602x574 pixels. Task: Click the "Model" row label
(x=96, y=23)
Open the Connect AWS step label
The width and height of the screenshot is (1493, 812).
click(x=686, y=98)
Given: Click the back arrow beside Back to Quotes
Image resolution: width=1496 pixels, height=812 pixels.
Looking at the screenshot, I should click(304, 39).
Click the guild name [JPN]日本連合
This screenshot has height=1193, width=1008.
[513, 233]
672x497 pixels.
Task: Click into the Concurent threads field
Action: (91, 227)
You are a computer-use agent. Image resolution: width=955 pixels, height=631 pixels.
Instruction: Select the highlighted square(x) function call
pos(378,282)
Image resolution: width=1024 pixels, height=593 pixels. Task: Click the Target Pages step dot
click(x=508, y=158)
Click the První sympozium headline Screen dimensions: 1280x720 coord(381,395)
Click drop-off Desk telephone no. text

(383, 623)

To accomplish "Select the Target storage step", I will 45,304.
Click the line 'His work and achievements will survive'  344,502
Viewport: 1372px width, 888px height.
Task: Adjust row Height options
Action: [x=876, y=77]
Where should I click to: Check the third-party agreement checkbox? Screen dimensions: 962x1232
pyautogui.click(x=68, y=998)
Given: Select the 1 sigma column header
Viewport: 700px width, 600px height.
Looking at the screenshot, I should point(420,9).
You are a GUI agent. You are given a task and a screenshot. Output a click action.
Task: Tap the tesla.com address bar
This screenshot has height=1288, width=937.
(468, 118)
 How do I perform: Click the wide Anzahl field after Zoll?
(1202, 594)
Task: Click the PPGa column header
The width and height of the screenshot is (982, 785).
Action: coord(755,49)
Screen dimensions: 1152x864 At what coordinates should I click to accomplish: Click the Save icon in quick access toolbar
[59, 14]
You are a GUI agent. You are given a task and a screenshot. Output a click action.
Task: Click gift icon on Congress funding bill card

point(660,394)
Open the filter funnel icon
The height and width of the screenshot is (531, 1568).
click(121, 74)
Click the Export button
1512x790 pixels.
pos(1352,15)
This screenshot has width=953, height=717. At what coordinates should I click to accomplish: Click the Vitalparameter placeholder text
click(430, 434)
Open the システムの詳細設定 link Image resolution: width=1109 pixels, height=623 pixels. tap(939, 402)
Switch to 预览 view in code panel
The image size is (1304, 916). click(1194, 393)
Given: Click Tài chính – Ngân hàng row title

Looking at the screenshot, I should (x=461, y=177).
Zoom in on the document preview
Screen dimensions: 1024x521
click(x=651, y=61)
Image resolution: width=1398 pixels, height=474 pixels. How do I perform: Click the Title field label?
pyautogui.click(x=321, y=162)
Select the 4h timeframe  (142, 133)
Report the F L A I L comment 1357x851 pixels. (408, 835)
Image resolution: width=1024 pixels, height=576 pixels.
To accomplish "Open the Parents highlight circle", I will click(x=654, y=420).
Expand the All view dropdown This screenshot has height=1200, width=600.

-=-=-

§ TASK DIRECTIONS
Tell me how many lines of the data hold the word "column", giving only the number.

§ WRITTEN SOLUTION
2